When we change our symbols, we change our message and what those receiving our message perceive. At times we can even use the same symbols in a different context, like "the door" and unintentionally send a wrong message. In the case of the Bible, I don't think our translators have failed in conveying the same symbols. I already mentioned that I've taken too many classes on Bible translation etc. for that. We did good. (Let's pause and pat ourselves on the back.)

Here is the key that we are missing:

Different symbols have different meanings, and different meanings lead to different perceptions. Different perceptions mean different beliefs, and if there is one thing Christianity is really about its belief. Spending some time talking about what influences our beliefs, especially from our belief's key source, is important. So, yes, the symbols of each Bible translation are accurate. But, we have hundreds of translations. 

When it comes to the Bible, I think a lot of us have been on autopilot. We don't consider the effects of the words in front of us. One Bible is NOT necessarily the same as another.  

If we are reading The Message Version (MSG), we are experiencing a casual conversational style with God. 

Have a look:

"This is how much God loved the world: He gave his Son, his one and only Son. And this is why: so that no one need be destroyed; by believing in him, anyone can have a whole and lasting life. God didn’t go to all the trouble of sending his Son merely to point an accusing finger, telling the world how bad it was. He came to help, to put the world right again. Anyone who trusts in him is acquitted; anyone who refuses to trust him has long since been under the death sentence without knowing it. And why? Because of that person’s failure to believe in the one-of-a-kind Son of God when introduced to him (John 3:16-18 MSG)."

If we are reading the ESV or KJV or even New King James Version (NKJV) we are experiencing a little more formality and word-for-word accuracy. (You know the thee's and thou's of the KJV; it's like talking to a King.)

Here's another look:

"For God so loved the world,[a] that he gave his only Son, that whoever believes in him should not perish but have eternal life. 17 For God did not send his Son into the world to condemn the world, but in order that the world might be saved through him. 18 Whoever believes in him is not condemned, but whoever does not believe is condemned already, because he has not believed in the name of the only Son of God. (John 3:16-18 ESV)."

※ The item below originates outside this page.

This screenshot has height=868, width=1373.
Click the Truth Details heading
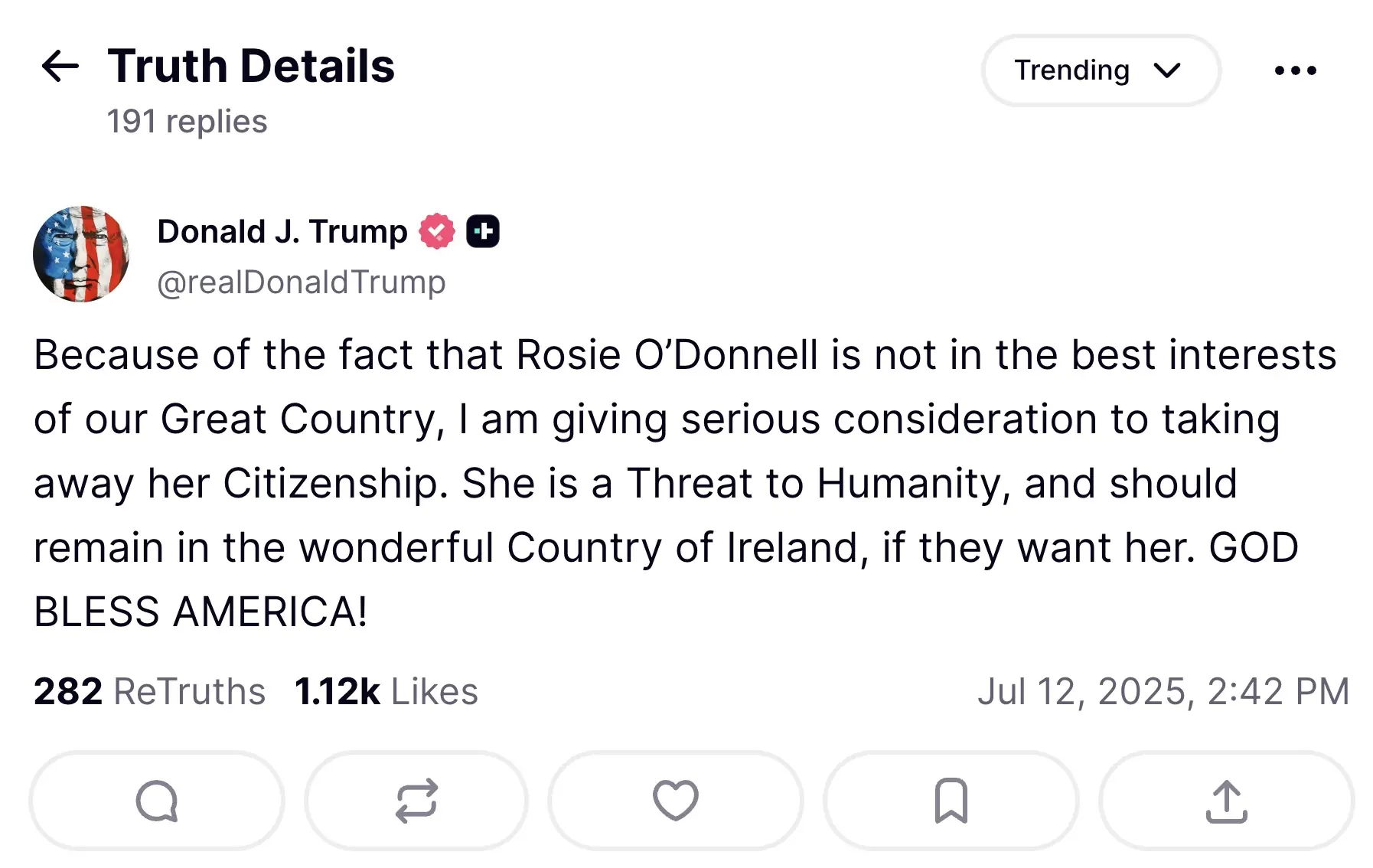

So what am I saying after looking at the MSG? God isn't conversational? No. He certainly spoke with David in the Psalms. Sometimes it was a more one-sided conversation, but a conversation nonetheless.

After looking at the ESV, am I saying God is not a King? No. The gospels clearly depict Jesus as King. Maybe not the King the Jews were looking for, but a King nonetheless. 

I'm saying this. 

The words we choose matter. Communication—especially written communication, which tends to be more tedious than verbal—determines perception and belief.

If we grow up only reading one Bible translation and holding it as a holy grail above others, we may miss a more diverse message that God may be trying to show us. 

I've certainly felt as if I were seeing the effects of these narrow-minded perceptions of God before. I have attended both churches that treated God like a professor and churches that treated him like a roommate. 

When we talk about various Bibles, we're talking about various perceptions of God and varying beliefs in our hearts. The God I know is a dynamic God. No matter what the translation is, let's read about him in a dynamic way.